HOW TO COMPLETE THIS TASK:
The listing is to be printed in full, exactly as given.

-- RAW DATA follows --

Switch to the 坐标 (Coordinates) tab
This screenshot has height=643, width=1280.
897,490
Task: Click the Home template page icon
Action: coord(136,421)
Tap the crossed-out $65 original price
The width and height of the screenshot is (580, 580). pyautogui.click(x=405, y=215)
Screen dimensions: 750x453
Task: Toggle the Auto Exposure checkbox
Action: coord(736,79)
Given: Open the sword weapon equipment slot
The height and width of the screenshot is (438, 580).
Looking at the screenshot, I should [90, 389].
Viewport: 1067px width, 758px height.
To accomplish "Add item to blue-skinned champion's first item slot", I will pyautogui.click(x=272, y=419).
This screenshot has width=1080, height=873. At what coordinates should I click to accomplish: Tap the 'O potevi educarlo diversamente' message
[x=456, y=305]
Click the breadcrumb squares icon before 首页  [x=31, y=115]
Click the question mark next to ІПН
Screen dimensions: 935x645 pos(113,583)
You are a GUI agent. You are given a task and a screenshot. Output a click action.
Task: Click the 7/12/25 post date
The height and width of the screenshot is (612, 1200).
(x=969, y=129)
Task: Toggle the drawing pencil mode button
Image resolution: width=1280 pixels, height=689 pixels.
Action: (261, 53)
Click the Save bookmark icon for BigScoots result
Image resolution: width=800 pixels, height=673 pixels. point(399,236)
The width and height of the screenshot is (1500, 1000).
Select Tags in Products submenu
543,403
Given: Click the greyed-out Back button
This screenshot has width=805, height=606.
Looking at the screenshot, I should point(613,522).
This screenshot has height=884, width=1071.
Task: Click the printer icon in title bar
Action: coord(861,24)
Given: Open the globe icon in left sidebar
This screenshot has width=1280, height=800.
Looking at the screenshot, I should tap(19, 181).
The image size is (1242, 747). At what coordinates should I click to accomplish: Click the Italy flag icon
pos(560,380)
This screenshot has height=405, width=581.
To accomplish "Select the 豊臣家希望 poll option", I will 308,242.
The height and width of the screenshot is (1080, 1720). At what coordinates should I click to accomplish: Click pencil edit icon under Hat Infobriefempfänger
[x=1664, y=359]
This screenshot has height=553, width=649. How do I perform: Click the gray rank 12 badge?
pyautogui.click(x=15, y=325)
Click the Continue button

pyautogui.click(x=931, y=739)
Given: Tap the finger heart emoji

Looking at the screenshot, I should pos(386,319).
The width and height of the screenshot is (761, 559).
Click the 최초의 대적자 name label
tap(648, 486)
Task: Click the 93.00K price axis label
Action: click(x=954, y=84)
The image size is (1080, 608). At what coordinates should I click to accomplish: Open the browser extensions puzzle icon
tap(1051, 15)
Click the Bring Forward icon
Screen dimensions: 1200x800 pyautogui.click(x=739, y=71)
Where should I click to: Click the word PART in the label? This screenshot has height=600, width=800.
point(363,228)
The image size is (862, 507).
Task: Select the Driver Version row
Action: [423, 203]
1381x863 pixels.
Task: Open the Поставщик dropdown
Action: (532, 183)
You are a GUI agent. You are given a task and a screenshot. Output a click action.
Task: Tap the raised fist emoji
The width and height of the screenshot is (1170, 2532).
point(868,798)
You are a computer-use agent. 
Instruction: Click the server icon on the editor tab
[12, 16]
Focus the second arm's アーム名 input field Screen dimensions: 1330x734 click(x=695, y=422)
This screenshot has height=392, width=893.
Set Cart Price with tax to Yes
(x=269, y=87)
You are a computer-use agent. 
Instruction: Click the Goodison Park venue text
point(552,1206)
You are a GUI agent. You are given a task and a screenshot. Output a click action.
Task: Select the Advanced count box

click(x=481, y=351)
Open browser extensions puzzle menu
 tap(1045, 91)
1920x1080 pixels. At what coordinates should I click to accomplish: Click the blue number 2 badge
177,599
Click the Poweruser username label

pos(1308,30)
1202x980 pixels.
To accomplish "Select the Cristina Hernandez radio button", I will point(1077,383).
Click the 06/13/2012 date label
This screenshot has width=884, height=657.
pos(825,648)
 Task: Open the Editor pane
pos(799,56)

-- RAW DATA concluded --

SOLVED PROBLEM:
Switch to the 坐标 (Coordinates) tab
This screenshot has height=643, width=1280.
897,490
Task: Click the Home template page icon
Action: coord(136,421)
Tap the crossed-out $65 original price
The width and height of the screenshot is (580, 580). pyautogui.click(x=405, y=215)
Screen dimensions: 750x453
Task: Toggle the Auto Exposure checkbox
Action: coord(736,79)
Given: Open the sword weapon equipment slot
The height and width of the screenshot is (438, 580).
Looking at the screenshot, I should [90, 389].
Viewport: 1067px width, 758px height.
To accomplish "Add item to blue-skinned champion's first item slot", I will pyautogui.click(x=272, y=419).
This screenshot has width=1080, height=873. At what coordinates should I click to accomplish: Tap the 'O potevi educarlo diversamente' message
[x=456, y=305]
Click the breadcrumb squares icon before 首页  [x=31, y=115]
Click the question mark next to ІПН
Screen dimensions: 935x645 pos(113,583)
You are a GUI agent. You are given a task and a screenshot. Output a click action.
Task: Click the 7/12/25 post date
The height and width of the screenshot is (612, 1200).
(x=969, y=129)
Task: Toggle the drawing pencil mode button
Image resolution: width=1280 pixels, height=689 pixels.
Action: (261, 53)
Click the Save bookmark icon for BigScoots result
Image resolution: width=800 pixels, height=673 pixels. point(399,236)
The width and height of the screenshot is (1500, 1000).
Select Tags in Products submenu
543,403
Given: Click the greyed-out Back button
This screenshot has width=805, height=606.
Looking at the screenshot, I should point(613,522).
This screenshot has height=884, width=1071.
Task: Click the printer icon in title bar
Action: coord(861,24)
Given: Open the globe icon in left sidebar
This screenshot has width=1280, height=800.
Looking at the screenshot, I should tap(19, 181).
The image size is (1242, 747). At what coordinates should I click to accomplish: Click the Italy flag icon
pos(560,380)
This screenshot has height=405, width=581.
To accomplish "Select the 豊臣家希望 poll option", I will 308,242.
The height and width of the screenshot is (1080, 1720). At what coordinates should I click to accomplish: Click pencil edit icon under Hat Infobriefempfänger
[x=1664, y=359]
This screenshot has height=553, width=649. How do I perform: Click the gray rank 12 badge?
pyautogui.click(x=15, y=325)
Click the Continue button

pyautogui.click(x=931, y=739)
Given: Tap the finger heart emoji

Looking at the screenshot, I should pos(386,319).
The width and height of the screenshot is (761, 559).
Click the 최초의 대적자 name label
tap(648, 486)
Task: Click the 93.00K price axis label
Action: click(x=954, y=84)
The image size is (1080, 608). At what coordinates should I click to accomplish: Open the browser extensions puzzle icon
tap(1051, 15)
Click the Bring Forward icon
Screen dimensions: 1200x800 pyautogui.click(x=739, y=71)
Where should I click to: Click the word PART in the label? This screenshot has height=600, width=800.
point(363,228)
The image size is (862, 507).
Task: Select the Driver Version row
Action: [423, 203]
1381x863 pixels.
Task: Open the Поставщик dropdown
Action: (532, 183)
You are a GUI agent. You are given a task and a screenshot. Output a click action.
Task: Tap the raised fist emoji
The width and height of the screenshot is (1170, 2532).
point(868,798)
You are a computer-use agent. 
Instruction: Click the server icon on the editor tab
[12, 16]
Focus the second arm's アーム名 input field Screen dimensions: 1330x734 click(x=695, y=422)
This screenshot has height=392, width=893.
Set Cart Price with tax to Yes
(x=269, y=87)
You are a computer-use agent. 
Instruction: Click the Goodison Park venue text
point(552,1206)
You are a GUI agent. You are given a task and a screenshot. Output a click action.
Task: Select the Advanced count box

click(x=481, y=351)
Open browser extensions puzzle menu
 tap(1045, 91)
1920x1080 pixels. At what coordinates should I click to accomplish: Click the blue number 2 badge
177,599
Click the Poweruser username label

pos(1308,30)
1202x980 pixels.
To accomplish "Select the Cristina Hernandez radio button", I will point(1077,383).
Click the 06/13/2012 date label
This screenshot has width=884, height=657.
pos(825,648)
 Task: Open the Editor pane
pos(799,56)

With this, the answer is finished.